[START Entries provided]
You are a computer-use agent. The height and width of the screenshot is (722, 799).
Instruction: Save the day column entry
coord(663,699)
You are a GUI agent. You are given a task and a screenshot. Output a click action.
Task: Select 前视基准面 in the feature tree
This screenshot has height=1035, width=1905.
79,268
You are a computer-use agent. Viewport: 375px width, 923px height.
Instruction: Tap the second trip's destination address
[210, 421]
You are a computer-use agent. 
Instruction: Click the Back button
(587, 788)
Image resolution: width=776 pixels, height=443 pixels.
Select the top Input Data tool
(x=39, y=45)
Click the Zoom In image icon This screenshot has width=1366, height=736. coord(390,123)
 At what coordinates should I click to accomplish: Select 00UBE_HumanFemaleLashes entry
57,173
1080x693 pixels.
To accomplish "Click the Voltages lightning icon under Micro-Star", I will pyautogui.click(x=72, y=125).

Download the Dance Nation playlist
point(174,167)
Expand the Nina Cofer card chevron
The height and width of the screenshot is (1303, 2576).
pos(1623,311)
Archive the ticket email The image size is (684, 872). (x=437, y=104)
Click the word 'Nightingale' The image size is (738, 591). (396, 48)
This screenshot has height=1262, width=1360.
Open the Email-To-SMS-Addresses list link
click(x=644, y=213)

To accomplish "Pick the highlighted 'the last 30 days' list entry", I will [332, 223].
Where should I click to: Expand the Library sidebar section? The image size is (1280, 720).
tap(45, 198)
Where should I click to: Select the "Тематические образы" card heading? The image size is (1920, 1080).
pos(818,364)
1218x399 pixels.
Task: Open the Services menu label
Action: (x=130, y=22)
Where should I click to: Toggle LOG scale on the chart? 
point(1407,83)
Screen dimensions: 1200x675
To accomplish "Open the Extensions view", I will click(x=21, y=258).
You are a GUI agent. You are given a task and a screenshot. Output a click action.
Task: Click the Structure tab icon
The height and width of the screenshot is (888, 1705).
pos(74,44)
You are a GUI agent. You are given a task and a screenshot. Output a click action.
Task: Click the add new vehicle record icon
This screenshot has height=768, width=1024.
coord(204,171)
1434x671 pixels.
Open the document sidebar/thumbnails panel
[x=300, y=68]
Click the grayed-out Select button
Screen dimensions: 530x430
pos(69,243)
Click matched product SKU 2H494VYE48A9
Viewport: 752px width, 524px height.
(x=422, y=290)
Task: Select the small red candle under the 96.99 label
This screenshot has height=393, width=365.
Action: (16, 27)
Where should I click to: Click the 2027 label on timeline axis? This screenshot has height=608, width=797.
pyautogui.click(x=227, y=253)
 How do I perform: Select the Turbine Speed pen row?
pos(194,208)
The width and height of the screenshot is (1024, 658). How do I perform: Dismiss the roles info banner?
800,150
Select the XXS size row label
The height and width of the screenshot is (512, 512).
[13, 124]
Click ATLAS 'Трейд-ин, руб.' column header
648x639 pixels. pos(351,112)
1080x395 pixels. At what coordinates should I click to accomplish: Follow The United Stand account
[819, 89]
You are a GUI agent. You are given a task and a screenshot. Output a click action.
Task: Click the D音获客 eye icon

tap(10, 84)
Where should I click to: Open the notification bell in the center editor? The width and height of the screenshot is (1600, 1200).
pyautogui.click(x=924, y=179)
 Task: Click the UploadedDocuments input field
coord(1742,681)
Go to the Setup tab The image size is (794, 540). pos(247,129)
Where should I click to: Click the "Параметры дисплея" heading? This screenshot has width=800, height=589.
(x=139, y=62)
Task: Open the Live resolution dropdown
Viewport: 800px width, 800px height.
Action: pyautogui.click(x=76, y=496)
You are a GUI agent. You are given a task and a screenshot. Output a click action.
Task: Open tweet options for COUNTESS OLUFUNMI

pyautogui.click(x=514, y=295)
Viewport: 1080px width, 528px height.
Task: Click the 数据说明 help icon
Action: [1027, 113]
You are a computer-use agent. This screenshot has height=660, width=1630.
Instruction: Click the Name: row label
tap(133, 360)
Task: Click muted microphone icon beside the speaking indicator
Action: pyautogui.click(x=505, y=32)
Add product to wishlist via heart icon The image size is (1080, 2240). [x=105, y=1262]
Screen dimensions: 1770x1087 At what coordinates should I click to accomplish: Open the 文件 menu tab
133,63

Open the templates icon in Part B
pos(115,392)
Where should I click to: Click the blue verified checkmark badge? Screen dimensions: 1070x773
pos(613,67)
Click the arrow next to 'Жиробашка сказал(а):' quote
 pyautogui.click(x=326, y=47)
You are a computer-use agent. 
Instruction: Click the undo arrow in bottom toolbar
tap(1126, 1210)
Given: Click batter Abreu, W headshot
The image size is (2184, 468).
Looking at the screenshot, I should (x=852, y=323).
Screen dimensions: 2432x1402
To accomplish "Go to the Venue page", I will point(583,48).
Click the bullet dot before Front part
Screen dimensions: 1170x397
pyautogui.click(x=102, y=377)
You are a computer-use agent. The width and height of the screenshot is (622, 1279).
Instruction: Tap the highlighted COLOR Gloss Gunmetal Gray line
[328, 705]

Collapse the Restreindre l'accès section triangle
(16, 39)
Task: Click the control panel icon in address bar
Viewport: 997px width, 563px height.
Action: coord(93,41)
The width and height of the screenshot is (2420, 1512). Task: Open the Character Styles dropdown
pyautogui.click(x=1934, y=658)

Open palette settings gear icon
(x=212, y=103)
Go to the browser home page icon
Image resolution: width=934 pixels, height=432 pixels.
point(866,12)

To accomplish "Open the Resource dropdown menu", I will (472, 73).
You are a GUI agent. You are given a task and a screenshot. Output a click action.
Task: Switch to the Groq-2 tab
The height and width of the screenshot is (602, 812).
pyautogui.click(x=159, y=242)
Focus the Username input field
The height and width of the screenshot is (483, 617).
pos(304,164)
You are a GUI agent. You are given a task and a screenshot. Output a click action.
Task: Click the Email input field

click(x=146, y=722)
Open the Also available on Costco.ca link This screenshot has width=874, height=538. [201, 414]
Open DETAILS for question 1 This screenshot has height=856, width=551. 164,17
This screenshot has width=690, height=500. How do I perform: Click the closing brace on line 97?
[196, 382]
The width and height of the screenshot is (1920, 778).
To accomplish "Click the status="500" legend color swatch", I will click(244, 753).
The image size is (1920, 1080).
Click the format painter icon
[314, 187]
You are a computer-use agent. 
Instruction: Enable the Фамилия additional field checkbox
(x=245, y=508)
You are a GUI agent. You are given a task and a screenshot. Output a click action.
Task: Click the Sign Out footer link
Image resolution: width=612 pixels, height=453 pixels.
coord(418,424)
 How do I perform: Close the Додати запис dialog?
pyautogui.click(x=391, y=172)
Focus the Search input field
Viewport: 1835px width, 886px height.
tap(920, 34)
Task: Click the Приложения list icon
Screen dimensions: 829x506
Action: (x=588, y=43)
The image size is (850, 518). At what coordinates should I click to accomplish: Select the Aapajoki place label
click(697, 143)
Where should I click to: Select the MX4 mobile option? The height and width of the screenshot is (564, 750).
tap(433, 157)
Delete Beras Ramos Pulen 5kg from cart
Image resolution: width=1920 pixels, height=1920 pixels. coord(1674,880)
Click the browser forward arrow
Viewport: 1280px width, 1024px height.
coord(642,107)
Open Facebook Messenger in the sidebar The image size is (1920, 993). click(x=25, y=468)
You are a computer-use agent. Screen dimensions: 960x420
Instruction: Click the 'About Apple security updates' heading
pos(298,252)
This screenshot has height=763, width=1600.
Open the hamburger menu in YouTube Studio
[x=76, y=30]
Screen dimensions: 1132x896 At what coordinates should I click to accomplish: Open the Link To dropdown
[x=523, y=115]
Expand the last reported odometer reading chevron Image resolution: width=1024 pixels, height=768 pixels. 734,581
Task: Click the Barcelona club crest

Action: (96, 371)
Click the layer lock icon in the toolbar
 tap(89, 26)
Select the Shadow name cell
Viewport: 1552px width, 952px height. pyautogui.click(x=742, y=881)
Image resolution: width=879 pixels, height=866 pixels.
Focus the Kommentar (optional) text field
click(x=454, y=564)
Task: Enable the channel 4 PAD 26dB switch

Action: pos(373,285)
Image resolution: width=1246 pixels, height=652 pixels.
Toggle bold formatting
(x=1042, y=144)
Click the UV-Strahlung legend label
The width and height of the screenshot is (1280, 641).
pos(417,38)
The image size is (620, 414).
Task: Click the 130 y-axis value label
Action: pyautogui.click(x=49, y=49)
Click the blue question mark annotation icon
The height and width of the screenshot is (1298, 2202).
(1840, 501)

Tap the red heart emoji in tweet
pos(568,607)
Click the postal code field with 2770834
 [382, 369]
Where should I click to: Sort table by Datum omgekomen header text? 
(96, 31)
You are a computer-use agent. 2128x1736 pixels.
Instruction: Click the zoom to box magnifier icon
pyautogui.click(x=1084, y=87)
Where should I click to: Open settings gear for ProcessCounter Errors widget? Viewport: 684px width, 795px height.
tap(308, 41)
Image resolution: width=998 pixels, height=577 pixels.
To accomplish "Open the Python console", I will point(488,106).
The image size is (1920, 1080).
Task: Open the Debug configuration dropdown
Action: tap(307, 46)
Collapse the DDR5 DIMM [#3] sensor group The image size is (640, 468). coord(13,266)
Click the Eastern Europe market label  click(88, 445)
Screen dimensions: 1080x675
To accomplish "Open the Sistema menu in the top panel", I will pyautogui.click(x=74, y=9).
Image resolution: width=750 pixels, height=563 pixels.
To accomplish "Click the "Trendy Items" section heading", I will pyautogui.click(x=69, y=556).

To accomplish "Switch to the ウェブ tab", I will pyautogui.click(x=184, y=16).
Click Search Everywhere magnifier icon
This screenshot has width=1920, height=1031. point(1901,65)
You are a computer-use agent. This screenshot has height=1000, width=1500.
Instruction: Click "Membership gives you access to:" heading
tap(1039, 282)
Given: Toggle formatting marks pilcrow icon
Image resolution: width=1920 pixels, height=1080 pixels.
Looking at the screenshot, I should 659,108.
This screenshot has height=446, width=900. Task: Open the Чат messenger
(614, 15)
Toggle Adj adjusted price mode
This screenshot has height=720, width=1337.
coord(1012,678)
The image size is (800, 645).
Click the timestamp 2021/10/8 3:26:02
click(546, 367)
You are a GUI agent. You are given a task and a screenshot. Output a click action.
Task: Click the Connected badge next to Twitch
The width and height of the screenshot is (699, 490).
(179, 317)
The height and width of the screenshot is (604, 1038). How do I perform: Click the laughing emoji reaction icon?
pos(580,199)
[END Entries provided]
■ **Task description**: Reproduce the data word for word, from the line containing "This screenshot has width=690, height=500." down through the line containing "[x=523, y=115]", with both of those lines included.

■ **Completed exercise**:
This screenshot has width=690, height=500. How do I perform: Click the closing brace on line 97?
[196, 382]
The width and height of the screenshot is (1920, 778).
To accomplish "Click the status="500" legend color swatch", I will click(244, 753).
The image size is (1920, 1080).
Click the format painter icon
[314, 187]
You are a computer-use agent. 
Instruction: Enable the Фамилия additional field checkbox
(x=245, y=508)
You are a GUI agent. You are given a task and a screenshot. Output a click action.
Task: Click the Sign Out footer link
Image resolution: width=612 pixels, height=453 pixels.
coord(418,424)
 How do I perform: Close the Додати запис dialog?
pyautogui.click(x=391, y=172)
Focus the Search input field
Viewport: 1835px width, 886px height.
tap(920, 34)
Task: Click the Приложения list icon
Screen dimensions: 829x506
Action: (x=588, y=43)
The image size is (850, 518). At what coordinates should I click to accomplish: Select the Aapajoki place label
click(697, 143)
Where should I click to: Select the MX4 mobile option? The height and width of the screenshot is (564, 750).
tap(433, 157)
Delete Beras Ramos Pulen 5kg from cart
Image resolution: width=1920 pixels, height=1920 pixels. coord(1674,880)
Click the browser forward arrow
Viewport: 1280px width, 1024px height.
coord(642,107)
Open Facebook Messenger in the sidebar The image size is (1920, 993). click(x=25, y=468)
You are a computer-use agent. Screen dimensions: 960x420
Instruction: Click the 'About Apple security updates' heading
pos(298,252)
This screenshot has height=763, width=1600.
Open the hamburger menu in YouTube Studio
[x=76, y=30]
Screen dimensions: 1132x896 At what coordinates should I click to accomplish: Open the Link To dropdown
[x=523, y=115]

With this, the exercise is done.